PROVIDED RECORDS:
....
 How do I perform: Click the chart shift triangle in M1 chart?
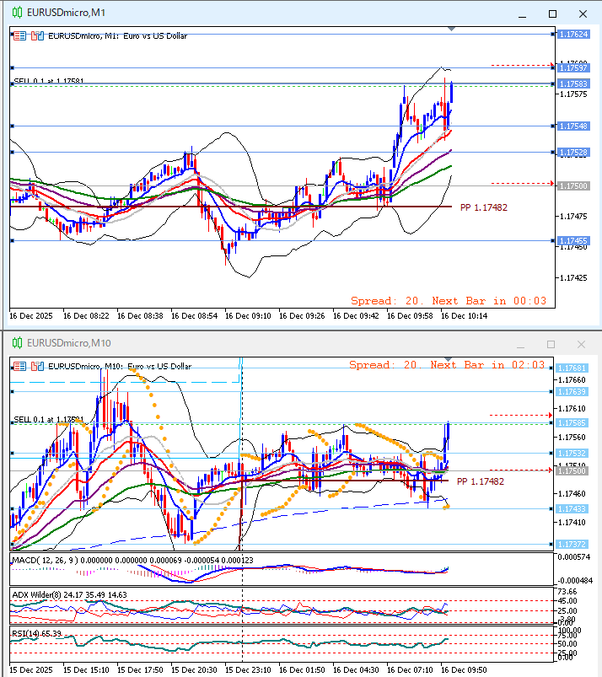click(452, 30)
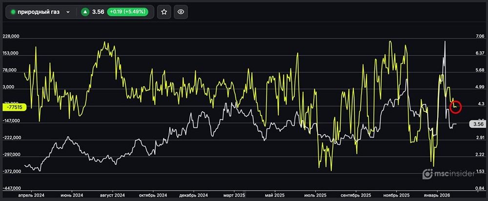Open the природный газ instrument selector

(x=39, y=12)
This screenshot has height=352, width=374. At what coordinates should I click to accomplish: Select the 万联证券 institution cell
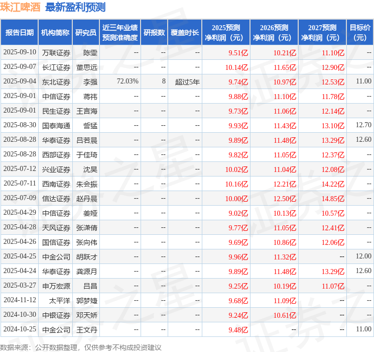[x=56, y=53]
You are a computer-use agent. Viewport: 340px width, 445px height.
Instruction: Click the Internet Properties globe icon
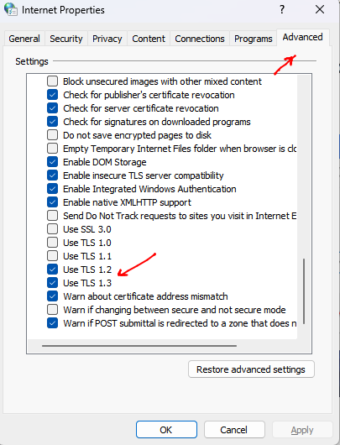point(11,9)
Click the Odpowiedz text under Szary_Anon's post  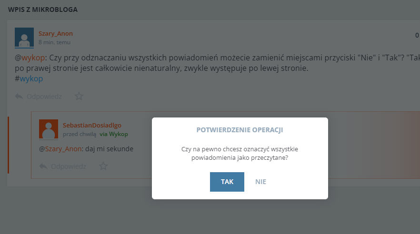[44, 96]
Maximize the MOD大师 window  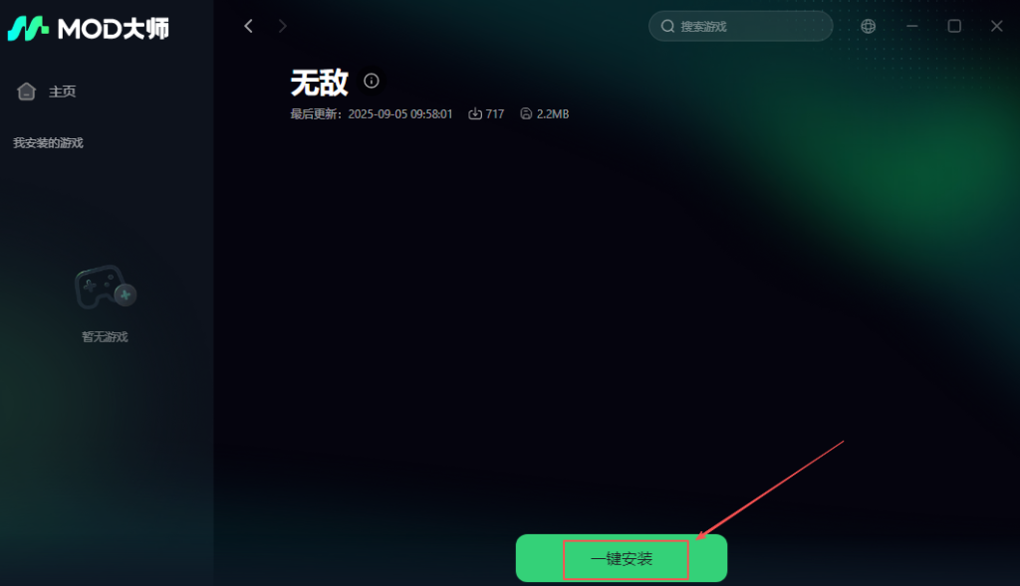(x=954, y=26)
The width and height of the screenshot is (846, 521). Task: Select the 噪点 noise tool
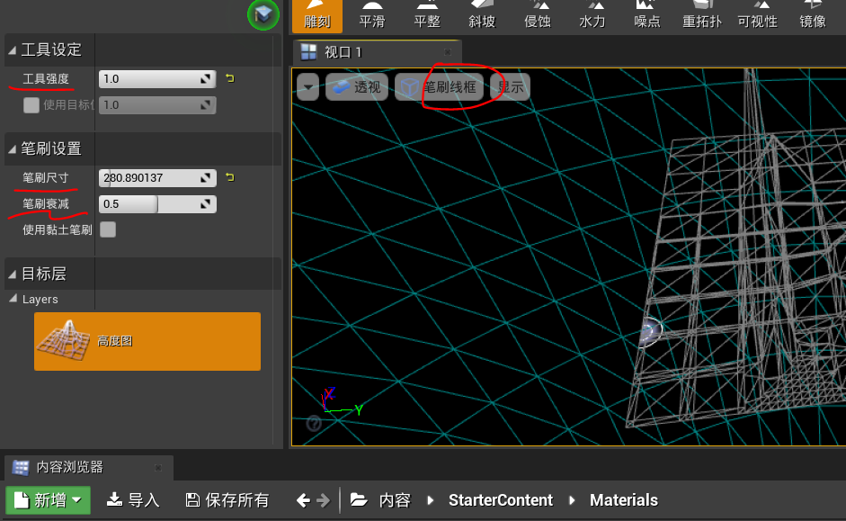tap(647, 15)
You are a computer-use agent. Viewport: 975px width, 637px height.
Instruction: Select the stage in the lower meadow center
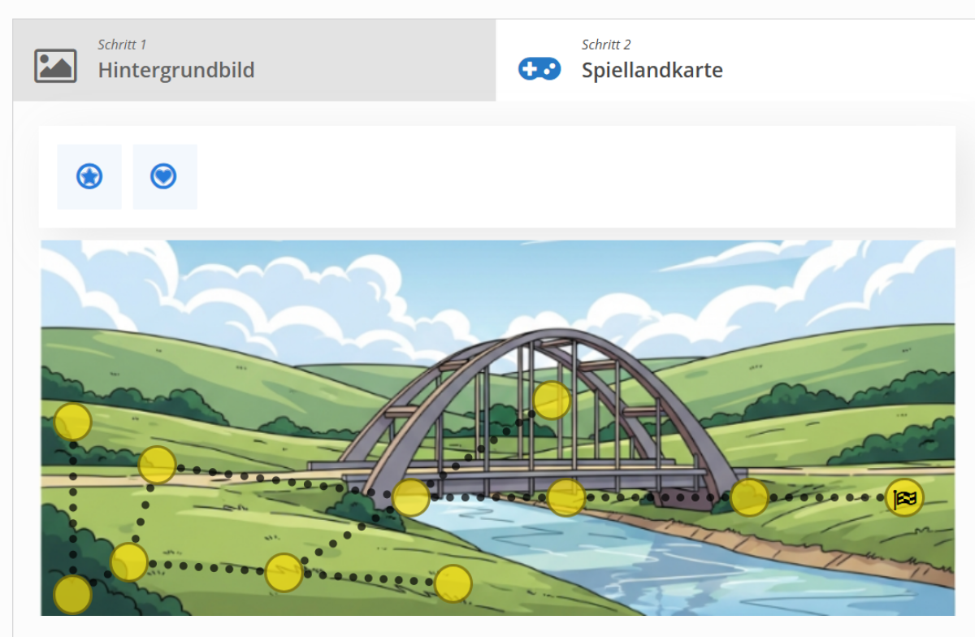(284, 572)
....
THE TASK: Look over the records above and copy each line that includes the string "Viewport".

RESPONSE TO THE TASK:
You are a computer-use agent. Viewport: 340px width, 445px height.
You are a computer-use agent. Viewport: 975px width, 637px height.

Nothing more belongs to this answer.